SOURCE:  Leslie Vernick

Question: I would like to have you explain what “enabling” the emotionally abusive person means? The balance of walking the Christian walk, submitting to my husband but not enabling is a very difficult line to draw. I don’t feel I enable, and my husband is not physically or verbally abusive, but he is emotionally abusive, without knowing it, even though I have tried to raise his awareness of it. The Christians I confide in say that I am an enabler, but I do not like that term and I don’t feel I am. Can you clarify?

Answer: It’s difficult to hear people tell us something about ourselves we don’t believe is true. And, you’re right sometimes it is a fine line. It might be helpful for you to ask them what they see in you that make them think you enable your husband’s emotional abuse. But let me ask you to look for a few red flags that might indicate enabling behavior.

1. Do you ever lie, cover up, or make excuses for your husband’s emotionally abusive behaviors? You might believe you have a very good reason like you don’t want to embarrass him or disrespect him by calling it what it is, but right now, just be honest with yourself.

Sometimes we think that this is our duty or responsibility as a submissive wife or godly person to cover up sin, but I don’t believe God wants us to exchange the truth for a lie or call evil good.We can speak the truth with a gentle spirit and in love (with their best interests in mind).

The apostle Paul says that we are to having nothing to do with the unfruitful deeds of darkness but rather expose them (Ephesians 5:11). When abuse remains hidden and secret, it flourishes.

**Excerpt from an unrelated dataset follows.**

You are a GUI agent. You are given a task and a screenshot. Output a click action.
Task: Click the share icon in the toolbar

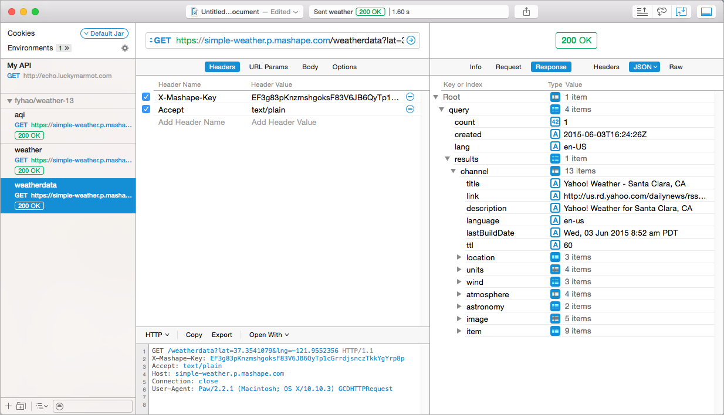(526, 12)
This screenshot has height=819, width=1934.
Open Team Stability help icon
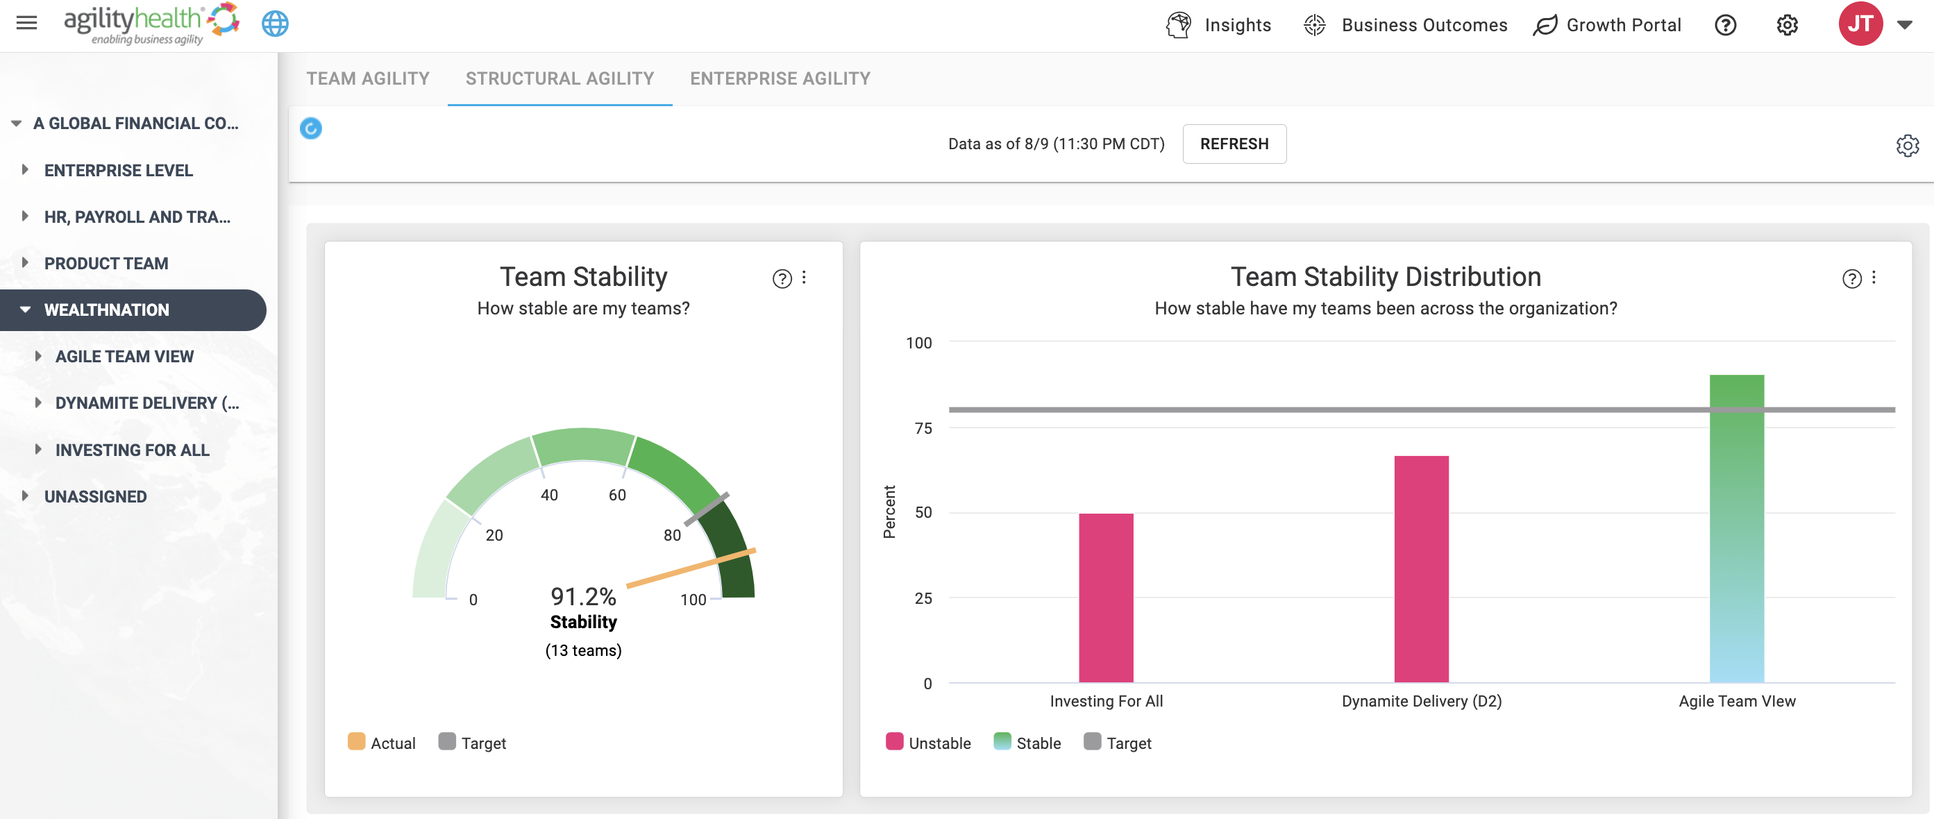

2. Do you do regularly change your behaviors, stuff your feelings, or guard what you say just to keep the peace, prevent an argument, or make him happy?

Again in any marriage there is a fair amount of give and take and at certain times for good reasons we might do any of the above. But when we are the one who is doing most of the accommodating or significantly changing who we are or stuffing how we feel then the relationship is unhealthy.

For example, perhaps your husband is insecure and jealous. For these reasons he does not want you to work, or go to Bible study, or even go to the mall without him. To accommodate such controlling demands actually enables his insecurity and jealousy to flourish, not to change and heal. That’s where the fine line between submission and enabling starts to blur. Do you submit to your husband’s demands to stay home all the time or it actually better and healthier for you, for him, and for your marriage to challenge them?

3. Are you doing things for your husband that he should be doing for himself?

Again in marriage, there are times spouses do extra and do favors for one another. But when you are the one doing the most of the work and your spouse is not sharing those responsibilities, you are enabling him to be selfish, lazy, and indifferent.

4. Are you taking the responsibility or blame for things that you are not responsible for. For example, when your husband loses his temper and says “if only you were more organized, or more submissive, or cooked better, or didn’t upset him” do you enable him to blame shift and make you responsible for his bad behaviors?

In each of these things, you cannot change your husband. You may be doing all you can and he still may be abusive. You can’t make him help you, or take responsibility for his own emotional outbursts, or be more secure and less threatened.

I don’t know your particular story or what your spouse is doing that you feel is emotionally abusive, but you can and must look at the part you play in enabling his behaviors to flourish and grow without protest or consequence.